Percutaneous implantation of pulmonary valves for treatment of right ventricular outflow tract dysfunction: a single-centre experience

Stenosis and/or regurgitation of the right-ventricle-to-pulmonary-artery conduit are common conditions in patients after corrective surgery for congenital heart defects. Percutaneous pulmonary valve implantation was introduced to reduce the number of operations needed during the total lifetime of patients with right-ventricle-to-pulmonary-artery conduits. Between April 2007 and April 2008, six patients with severe stenosis and/or regurgitation of the conduit underwent percutaneous pulmonary valve implantation.
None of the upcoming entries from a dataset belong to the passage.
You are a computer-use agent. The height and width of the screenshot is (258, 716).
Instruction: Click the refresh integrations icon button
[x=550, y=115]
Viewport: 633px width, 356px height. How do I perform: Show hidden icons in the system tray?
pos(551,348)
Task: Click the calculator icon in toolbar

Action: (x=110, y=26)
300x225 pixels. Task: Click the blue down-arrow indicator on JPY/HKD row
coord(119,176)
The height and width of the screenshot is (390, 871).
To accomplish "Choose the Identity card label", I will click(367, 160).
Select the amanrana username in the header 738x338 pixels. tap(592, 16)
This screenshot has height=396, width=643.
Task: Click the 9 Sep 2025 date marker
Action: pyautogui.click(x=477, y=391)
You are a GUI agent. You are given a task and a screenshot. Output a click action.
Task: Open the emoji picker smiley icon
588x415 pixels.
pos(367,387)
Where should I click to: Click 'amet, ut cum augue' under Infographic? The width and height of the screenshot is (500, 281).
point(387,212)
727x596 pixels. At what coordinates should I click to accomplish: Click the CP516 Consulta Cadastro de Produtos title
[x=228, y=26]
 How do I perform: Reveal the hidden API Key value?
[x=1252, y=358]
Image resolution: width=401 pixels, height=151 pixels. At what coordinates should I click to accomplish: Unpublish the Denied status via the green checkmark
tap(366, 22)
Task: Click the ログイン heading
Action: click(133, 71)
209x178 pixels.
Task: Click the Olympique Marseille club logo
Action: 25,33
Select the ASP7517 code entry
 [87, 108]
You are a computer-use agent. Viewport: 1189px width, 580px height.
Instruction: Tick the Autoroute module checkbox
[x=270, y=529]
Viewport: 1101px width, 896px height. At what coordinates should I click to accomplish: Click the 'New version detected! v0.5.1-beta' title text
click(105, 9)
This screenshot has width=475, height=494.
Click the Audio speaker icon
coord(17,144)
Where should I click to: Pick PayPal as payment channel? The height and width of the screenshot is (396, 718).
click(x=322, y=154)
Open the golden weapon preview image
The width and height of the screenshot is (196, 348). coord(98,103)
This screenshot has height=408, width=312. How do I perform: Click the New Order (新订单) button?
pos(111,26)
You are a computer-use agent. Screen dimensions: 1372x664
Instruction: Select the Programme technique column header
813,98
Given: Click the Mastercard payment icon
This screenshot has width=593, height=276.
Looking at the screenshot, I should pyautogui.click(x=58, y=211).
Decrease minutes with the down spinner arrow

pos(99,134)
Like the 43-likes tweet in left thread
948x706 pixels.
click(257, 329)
Cardiac diagnoses were tetralogy of Fallot (three patients), truncus arteriosus (two patients) and post Ross operation (one patient). The median age was 13 (range 7-21) years. Deployment of percutaneous pulmonary valve implantation was achieved without major complications. Right ventricular systolic pressure and right ventricular outflow tract gradient decreased respectively from 61 to 40 mmHg and 37 to 20 mmHg. Follow-up ranged from-to 16 (mean 11) months. All patients are free from reoperation, and valvular competence has been well maintained. One patient experienced recurrence of the obstruction, which was successfully treated with transcatheter balloon dilatation 9 months after the implant. This small study confirms Professor Bonhoeffer's findings that percutaneous pulmonary valve implantation is a safe and feasible treatment that allows the avoidance of surgery in postoperative congenital heart disease patients with a dysfunctioning right-ventricle-to-pulmonary-artery conduits.